Buenas Nuevas

“Échate abajo….”

p7encuentroAl encuentro de  la palabra… según San Lucas para la Lectio Divina
“Échate abajo….”
(Lc 4,1-13 – I Domingo de Cuaresma)
P. Tony Salinas Avery
asalinasavery@gmail.com
El maravilloso tiempo de la Cuaresma, queridos lectores, se abre después de la imposición de la ceniza (el pasado miércoles), con un primer domingo lleno de contenido para el arranque de este tiempo. Se trata de la persona misma Jesús, que para Lucas, vive en Jerusalén la principal de las tentaciones y lo que es más importante la confesión de su fe y confianza en el único Dios, su Padre. Las tentaciones de Jesús en Lucas tiene una inversión en la segunda y tercera tentación, respecto de su paralelo en Mateo: para Lucas el vértice de la tentación no es el “monte muy alto” como para Mateo, sino Jerusalén, la ciudad a la que está orientado todo su Evangelio.
El negador por excelencia satanás, procura destruir la confianza del Hijo en el Padre. Éste en cambio apoyado en la Palabra que conoce y que vive, responde construyendo un Credo que le sirve de fundamento y con el cual rechaza la tentación: “Sólo al Señor tu Dios adorarás y a Él sólo servirás”. Es como sí en este domingo, la Palabra de Dios, nos refiriera a la importancia de la vivencia personal del Credo, a ejemplo del propio Jesús. La primera lectura es el credo primitivo israelita (Dt 26,4-10), que gira alrededor de tres artículos de fe: la vocación de las patriarcas, el don de la libertad y el don de la Tierra Prometida, es decir, de la patria libre “donde mana leche y miel”. Luego viene el credo, citado por Pablo en la Carta a los Romanos, que tenemos en la segunda lectura de hoy (Rm 10,8-13). En él se proclama que “Jesús es el Señor”. El término “Señor” es celebración de la divinidad de Cristo porque  en la versión griega del Antiguo Testamento “Señor” (Kyrios), era el nombre sagrado e impronunciable de Dios mismo YHWH (Yahveh). Y al llamarlo así, Pablo confiesa además que “Dios lo ha resucitado de entre los muertos”.
Entonces ¿Qué podemos decir, de tan maravilloso Menú de Palabra de Dios que la Madre Iglesia nos regala para este domingo?

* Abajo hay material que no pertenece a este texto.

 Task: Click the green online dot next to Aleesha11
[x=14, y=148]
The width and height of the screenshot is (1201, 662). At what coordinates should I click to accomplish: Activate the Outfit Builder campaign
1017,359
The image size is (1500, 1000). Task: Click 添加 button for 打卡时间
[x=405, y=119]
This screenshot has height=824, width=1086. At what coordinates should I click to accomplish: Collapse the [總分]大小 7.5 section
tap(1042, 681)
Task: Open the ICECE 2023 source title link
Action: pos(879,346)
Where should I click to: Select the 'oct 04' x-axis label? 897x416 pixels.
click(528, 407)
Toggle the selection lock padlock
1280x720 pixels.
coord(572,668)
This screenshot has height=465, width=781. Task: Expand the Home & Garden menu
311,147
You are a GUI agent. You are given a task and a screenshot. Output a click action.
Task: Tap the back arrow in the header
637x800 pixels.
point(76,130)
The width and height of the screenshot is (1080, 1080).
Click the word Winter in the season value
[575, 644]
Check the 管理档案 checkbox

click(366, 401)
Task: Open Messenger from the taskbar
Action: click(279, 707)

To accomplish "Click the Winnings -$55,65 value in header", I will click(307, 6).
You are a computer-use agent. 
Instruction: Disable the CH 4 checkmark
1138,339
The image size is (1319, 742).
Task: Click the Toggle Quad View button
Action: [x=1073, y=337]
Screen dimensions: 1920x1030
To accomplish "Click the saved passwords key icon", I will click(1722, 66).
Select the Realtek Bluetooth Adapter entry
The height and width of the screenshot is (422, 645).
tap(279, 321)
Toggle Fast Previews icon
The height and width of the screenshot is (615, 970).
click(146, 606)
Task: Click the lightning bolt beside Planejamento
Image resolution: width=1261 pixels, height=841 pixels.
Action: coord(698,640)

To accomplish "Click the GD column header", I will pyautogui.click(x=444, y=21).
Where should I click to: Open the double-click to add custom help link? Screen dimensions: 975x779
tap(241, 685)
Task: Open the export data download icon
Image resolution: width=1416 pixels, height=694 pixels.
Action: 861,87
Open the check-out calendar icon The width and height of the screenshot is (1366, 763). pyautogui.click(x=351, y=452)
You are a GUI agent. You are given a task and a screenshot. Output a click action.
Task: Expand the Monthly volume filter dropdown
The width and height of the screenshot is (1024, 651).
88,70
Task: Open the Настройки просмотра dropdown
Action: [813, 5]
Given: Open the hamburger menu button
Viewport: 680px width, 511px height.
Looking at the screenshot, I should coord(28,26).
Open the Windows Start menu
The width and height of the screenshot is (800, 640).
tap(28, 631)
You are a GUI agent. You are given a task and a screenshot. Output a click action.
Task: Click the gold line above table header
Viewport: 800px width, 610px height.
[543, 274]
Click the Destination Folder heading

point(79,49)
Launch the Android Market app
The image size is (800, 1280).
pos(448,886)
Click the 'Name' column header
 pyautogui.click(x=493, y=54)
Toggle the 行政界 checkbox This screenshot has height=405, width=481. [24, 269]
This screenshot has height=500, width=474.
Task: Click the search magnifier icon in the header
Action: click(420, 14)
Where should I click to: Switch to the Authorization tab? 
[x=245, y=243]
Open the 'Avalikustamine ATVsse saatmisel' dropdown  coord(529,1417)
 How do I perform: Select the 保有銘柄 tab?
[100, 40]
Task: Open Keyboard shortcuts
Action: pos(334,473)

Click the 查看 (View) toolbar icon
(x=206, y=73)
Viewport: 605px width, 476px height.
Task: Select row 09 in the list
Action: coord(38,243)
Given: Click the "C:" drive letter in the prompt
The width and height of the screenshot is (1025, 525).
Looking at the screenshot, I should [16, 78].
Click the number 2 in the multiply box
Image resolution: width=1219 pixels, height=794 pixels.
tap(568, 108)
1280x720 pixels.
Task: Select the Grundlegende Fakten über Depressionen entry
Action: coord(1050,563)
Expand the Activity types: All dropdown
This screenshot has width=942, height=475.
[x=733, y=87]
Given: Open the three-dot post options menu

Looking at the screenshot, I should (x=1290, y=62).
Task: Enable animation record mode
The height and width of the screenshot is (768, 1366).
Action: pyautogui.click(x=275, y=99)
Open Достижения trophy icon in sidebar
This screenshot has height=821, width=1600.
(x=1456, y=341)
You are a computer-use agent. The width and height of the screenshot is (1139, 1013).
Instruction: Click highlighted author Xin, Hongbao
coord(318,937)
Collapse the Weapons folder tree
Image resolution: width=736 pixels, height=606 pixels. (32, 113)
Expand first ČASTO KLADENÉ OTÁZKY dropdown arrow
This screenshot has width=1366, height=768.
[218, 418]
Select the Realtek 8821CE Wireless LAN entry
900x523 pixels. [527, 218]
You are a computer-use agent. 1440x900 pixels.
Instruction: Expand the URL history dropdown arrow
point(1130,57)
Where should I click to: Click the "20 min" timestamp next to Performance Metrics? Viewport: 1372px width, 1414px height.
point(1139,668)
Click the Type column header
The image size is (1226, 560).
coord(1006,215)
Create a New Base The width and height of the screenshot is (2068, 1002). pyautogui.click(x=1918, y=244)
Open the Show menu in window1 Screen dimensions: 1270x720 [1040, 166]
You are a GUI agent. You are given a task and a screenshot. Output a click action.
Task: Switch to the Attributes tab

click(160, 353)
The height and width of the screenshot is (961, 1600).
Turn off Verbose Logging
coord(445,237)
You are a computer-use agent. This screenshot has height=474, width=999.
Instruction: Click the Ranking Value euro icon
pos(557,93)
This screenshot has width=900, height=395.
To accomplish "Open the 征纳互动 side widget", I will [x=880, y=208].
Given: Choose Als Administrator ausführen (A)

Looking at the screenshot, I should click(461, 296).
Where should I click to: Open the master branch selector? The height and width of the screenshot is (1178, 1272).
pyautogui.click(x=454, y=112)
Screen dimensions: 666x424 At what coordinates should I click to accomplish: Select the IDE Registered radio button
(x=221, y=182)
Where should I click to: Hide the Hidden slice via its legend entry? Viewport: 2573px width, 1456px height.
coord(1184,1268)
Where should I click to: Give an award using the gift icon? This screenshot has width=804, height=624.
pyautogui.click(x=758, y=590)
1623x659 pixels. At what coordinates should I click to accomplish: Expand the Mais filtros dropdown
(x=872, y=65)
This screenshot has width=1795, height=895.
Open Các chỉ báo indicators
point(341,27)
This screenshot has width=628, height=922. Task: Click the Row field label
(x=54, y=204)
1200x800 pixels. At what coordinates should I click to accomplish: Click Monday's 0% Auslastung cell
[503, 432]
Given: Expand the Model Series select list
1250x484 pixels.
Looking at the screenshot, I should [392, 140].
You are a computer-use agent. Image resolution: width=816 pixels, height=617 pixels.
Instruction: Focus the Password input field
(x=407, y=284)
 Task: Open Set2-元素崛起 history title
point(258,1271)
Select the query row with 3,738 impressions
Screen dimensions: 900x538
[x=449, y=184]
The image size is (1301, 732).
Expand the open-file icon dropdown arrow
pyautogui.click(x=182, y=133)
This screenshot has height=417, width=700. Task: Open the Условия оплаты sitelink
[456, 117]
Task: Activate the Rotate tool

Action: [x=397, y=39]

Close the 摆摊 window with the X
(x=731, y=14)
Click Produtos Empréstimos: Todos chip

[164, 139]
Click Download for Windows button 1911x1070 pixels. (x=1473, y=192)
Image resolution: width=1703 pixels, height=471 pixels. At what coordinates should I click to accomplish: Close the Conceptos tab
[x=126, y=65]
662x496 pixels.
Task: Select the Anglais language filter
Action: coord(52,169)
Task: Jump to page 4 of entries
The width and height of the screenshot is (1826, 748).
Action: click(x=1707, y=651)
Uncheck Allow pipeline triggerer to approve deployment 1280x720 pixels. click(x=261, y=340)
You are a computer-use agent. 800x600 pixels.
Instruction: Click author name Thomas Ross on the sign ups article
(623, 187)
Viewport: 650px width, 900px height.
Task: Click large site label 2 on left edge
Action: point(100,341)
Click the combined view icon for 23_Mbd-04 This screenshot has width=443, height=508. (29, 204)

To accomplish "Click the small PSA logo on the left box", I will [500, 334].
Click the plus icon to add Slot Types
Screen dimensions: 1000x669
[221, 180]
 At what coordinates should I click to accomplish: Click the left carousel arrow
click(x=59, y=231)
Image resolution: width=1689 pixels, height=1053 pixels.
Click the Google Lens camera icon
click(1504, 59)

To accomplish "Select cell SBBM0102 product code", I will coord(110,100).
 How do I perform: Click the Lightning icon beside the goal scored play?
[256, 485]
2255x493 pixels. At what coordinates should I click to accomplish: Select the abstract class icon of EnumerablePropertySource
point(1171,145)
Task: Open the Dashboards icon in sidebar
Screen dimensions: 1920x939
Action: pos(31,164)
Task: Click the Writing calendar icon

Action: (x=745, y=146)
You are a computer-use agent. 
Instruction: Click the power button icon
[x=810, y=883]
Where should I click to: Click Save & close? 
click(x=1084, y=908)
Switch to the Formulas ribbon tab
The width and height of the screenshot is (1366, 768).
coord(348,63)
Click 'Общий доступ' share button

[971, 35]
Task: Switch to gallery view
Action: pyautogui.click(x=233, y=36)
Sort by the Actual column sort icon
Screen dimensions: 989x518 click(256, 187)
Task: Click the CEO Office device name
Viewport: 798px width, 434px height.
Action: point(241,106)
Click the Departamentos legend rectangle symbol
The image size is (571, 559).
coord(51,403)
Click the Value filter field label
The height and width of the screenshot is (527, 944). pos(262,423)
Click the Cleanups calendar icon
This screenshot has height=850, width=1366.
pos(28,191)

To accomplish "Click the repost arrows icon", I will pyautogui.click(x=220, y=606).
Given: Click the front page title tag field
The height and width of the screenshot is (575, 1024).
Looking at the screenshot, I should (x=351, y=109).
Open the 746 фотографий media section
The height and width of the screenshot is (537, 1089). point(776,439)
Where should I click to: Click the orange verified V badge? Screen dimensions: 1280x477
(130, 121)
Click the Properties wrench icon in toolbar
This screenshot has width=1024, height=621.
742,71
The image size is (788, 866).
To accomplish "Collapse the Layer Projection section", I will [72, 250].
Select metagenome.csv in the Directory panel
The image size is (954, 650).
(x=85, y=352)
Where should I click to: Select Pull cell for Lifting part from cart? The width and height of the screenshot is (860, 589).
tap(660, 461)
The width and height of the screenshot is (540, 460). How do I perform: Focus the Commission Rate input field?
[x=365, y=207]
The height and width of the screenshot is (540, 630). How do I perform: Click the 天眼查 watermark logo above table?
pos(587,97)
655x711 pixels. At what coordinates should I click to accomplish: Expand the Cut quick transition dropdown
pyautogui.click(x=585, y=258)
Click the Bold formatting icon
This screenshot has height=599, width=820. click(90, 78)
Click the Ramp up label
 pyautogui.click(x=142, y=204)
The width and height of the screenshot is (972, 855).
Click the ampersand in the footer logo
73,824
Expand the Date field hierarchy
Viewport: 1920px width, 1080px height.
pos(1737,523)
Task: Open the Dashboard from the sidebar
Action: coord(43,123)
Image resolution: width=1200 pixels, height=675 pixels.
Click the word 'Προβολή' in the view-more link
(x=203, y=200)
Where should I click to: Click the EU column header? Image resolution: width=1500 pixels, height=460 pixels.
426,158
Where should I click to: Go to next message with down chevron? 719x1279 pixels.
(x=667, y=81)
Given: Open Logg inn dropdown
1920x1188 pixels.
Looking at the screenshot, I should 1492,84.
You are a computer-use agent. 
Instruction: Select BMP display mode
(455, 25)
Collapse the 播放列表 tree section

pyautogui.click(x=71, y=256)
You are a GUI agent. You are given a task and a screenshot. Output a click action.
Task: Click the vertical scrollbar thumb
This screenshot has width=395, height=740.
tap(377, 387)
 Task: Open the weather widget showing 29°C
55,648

Sencillamente pensaría, que ante la siempre y actual tentación del demonio, que nos invita a obedecerle diciéndonos como a Jesús “échate abajo” para probar nuestra confianza en Dios, la Cuaresma es TIEMPO DE FE. ¿Quién iba a pensar que EL CREDO, nos serviría de arma elocuente y eficaz para sofocar las tentaciones del enemigo? Y, la verdad es que sí lo es. No por nada el sabio Papa Benedicto XVI, nos pidió su recitación frecuente, en el Año de la Fe.
Con El Credo, recitación de fe, retomamos el primer mandamiento y sostén de todo el Decálogo y de toda la fe bíblica: “No tendrás otros dioses delante de mí… no te postrarás ante el ídolo y no lo adorarás…” (Ex 20,3.5). La Cuaresma por lo tanto se inaugura con la FE, ésta es el fundamento de la existencia cristiana. Si no “CREO” la Cuaresma no tiene ningún sentido. Los cuarenta días que tenemos ante nosotros se extienden casi como un único llamado a redescubrir la pureza de la fe liberándola de todos los arreglos, las ignorancias, las sustituciones, las componendas, incluso de ritos habituales que la niegan y buscan efectos que se acercan más a la magia, que al Dios de Jesucristo.
¡Santa Cuaresma para todos! ¡Démosle su contenido profundo de FE!